La caravana de migrantes avanza hacia el norte por territorio mexicano bajo la vigilancia de la Policía

Caravana de inmigrantes, Tapachula
REUTERS / UESLEI MARCELINO
Actualizado 21/10/2018 20:33:14 CET

TAPACHULA, 21 Oct. (Reuters/EP) -

En un gesto de desafío a los esfuerzos de cuatro gobiernos que buscan impedir su avance, incluido Estados Unidos, miles de hondureños se han levantado al amanecer de este domingo a las orillas de un río entre Guatemala y México para continuar su marcha hacia el norte.

Pero a pesar de que la caravana que busca llegar a Estados Unidos se adentró más en territorio mexicano, policías locales con equipo antidisturbios se desplegaron en los cruces de las carreteras, mientras un helicóptero militar daba vueltas, lo que llevó a muchos migrantes a preguntarse si autoridades realizarían arrestos en masa o o los harían retroceder.

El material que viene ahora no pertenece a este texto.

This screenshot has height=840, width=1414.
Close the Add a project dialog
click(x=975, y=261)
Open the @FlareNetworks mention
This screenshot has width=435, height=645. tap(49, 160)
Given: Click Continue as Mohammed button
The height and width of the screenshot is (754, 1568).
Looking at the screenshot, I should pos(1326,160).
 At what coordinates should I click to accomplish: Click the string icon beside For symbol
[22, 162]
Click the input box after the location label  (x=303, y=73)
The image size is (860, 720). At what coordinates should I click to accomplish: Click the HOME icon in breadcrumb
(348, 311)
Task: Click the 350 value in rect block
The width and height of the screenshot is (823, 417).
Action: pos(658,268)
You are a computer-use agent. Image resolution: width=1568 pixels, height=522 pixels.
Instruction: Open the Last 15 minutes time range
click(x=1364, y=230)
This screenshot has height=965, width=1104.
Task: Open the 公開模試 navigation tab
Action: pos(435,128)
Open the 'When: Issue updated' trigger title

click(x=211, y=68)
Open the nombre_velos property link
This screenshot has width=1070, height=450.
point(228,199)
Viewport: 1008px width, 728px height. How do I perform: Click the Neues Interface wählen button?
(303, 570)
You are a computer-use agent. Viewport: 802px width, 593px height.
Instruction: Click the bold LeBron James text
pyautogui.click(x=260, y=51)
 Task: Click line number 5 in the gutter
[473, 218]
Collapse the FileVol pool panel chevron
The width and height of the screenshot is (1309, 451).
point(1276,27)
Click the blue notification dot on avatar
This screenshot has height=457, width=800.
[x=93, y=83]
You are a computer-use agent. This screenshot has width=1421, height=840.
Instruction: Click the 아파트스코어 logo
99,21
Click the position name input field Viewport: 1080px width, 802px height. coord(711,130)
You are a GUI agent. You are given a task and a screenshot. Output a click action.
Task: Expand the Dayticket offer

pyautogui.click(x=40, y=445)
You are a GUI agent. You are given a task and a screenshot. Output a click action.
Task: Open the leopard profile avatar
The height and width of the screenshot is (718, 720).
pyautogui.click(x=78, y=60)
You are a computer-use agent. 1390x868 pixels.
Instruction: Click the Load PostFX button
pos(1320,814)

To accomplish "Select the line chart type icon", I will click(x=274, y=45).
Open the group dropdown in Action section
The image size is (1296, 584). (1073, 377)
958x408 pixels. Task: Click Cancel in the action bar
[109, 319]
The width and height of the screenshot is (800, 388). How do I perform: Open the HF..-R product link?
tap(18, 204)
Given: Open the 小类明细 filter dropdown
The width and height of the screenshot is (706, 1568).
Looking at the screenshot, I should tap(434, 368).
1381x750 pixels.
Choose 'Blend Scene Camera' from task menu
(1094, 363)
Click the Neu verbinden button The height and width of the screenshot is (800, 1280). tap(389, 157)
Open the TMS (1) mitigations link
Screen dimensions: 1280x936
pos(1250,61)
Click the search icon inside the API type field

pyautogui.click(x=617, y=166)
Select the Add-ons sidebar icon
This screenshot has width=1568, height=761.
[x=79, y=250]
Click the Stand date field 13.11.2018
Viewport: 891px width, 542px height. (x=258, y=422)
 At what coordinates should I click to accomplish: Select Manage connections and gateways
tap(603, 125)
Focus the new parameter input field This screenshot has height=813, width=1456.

Tal cosa no ha sucedido. Según medios estadounidenses presentes en la caravana, los policías se han limitado a disuadir a los caminantes con su mera presencia, sin intervenir.

Los migrantes plantean un duro reto ante la promesa hecha el viernes por el presidente mexicano Enrique Peña Nieto de detener los planes de los viajeros sin documentación para avanzar hacia la frontera de Estados Unidos.

Los presidentes de Guatemala y Honduras se reunieron el sábado y dijeron que estaban "trabajando para dar un retorno pacífico y seguro" a algunos de los migrantes que partieron de San Pedro Sula, Honduras, exactamente hace una semana y se multiplicaron a medida que atravesaban territorio guatemalteco.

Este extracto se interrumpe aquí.